**Written instruction 1**
Using the passage on calorimeter data reconstruction, explain in one to three sentences why the LHCb reconstruction strategy has little in common with classical clustering algorithms.
**Written instruction 2**
Proceed with the passage on calorimeter data reconstruction, picking up directly after its final sentence.

**Text excerpt**
########

This article is aimed to give a background in other reconstruction methodologies used for similar problems, specifically in High Energy Physics, in Sect. 2. In Sect. 3, an introduction to the Electromagnetic Calorimeter (ECAL) of LHCb is given. Section 4 provides an extensive detail of the Graph Clustering implementation. Finally, in Sect. 5 a review of the performance of the algorithm is given, followed by a discussion and conclusions.

2 Background

Calorimeter data reconstruction can be understood as a clustering problem, as it aims to group the energy deposits from particles following a set of rules. Classical unsupervised clustering algorithms use extensive recursive functions to create clusters according to metrics related to distance or density [5]. Despite the cluster concept, the calorimeter data reconstruction strategy for LHCb has not much in common with classical clustering algorithms, due to the strong physics and execution time requirements.

########

**Source excerpt**

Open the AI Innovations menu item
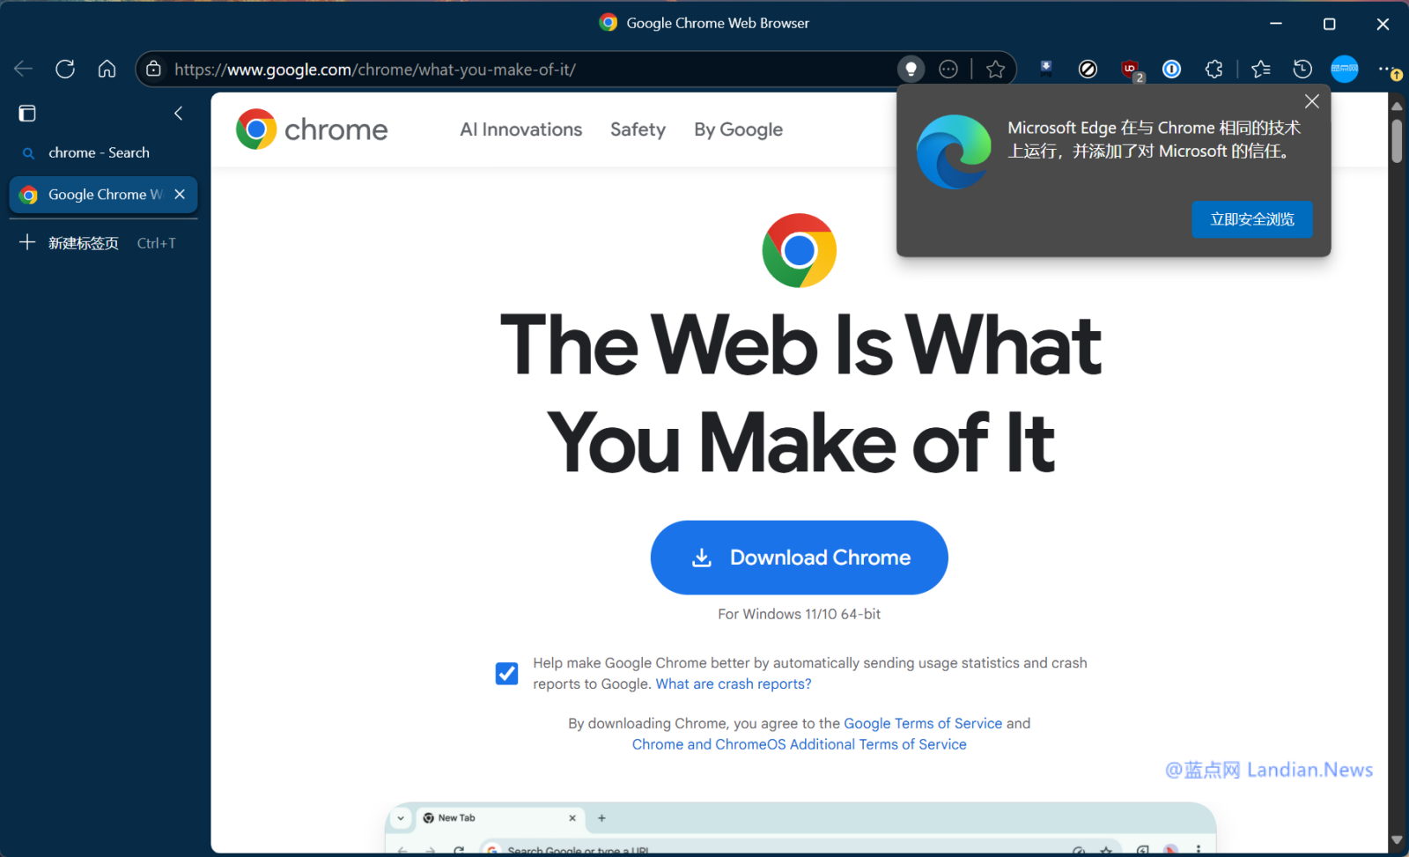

########

**Task output 1**
According to the passage, the calorimeter data reconstruction strategy for LHCb differs from classical clustering algorithms because it must satisfy strong physics requirements and strict execution time requirements. Classical unsupervised clustering algorithms, by contrast, build clusters with extensive recursive functions based on distance or density metrics.

**Task output 2**
Focusing on the field of calorimetry in High Energy Physics, the Cellular Automaton has been a benchmark solution for many years [6]. LHCb has been using this strategy for Runs 1 and 2. In 2004 an approach using spanning trees was proposed, using this flexible data structures to exploit the neighbourhood definitions in general calorimeter data [7], but it does not consider the cluster separation needed in LHCb. Graph data structures started to appear in the field with increasing popularity of deep learning in the form of a neural model based on graphs [8]. Several approaches have used these graph neural networks on layered calorimeters [9, 10] showing promising results on clustering energy deposits in consecutive calorimeter layers. However, the LHCb calorimeter geometry is bi-dimensional. Within this context, other approaches have also used graph neural networks [11] and convolutional neural networks [12, 13] with similar conditions as ECAL in LHCb. That said, the inference of some deep learning models is still not mature enough to be incorporated in the LHCb software framework.

Graph structures have demonstrated to be suited for calorimeter data. Hence, the Graph Clustering algorithm stores the calorimeter digits into graphs and makes use of its flexible neighbourhood properties to define the clusters. Moreover, it follows the same reconstruction principles from the Cellular Automaton strategy, which has proved to give a good performance in terms of reconstruction efficiency.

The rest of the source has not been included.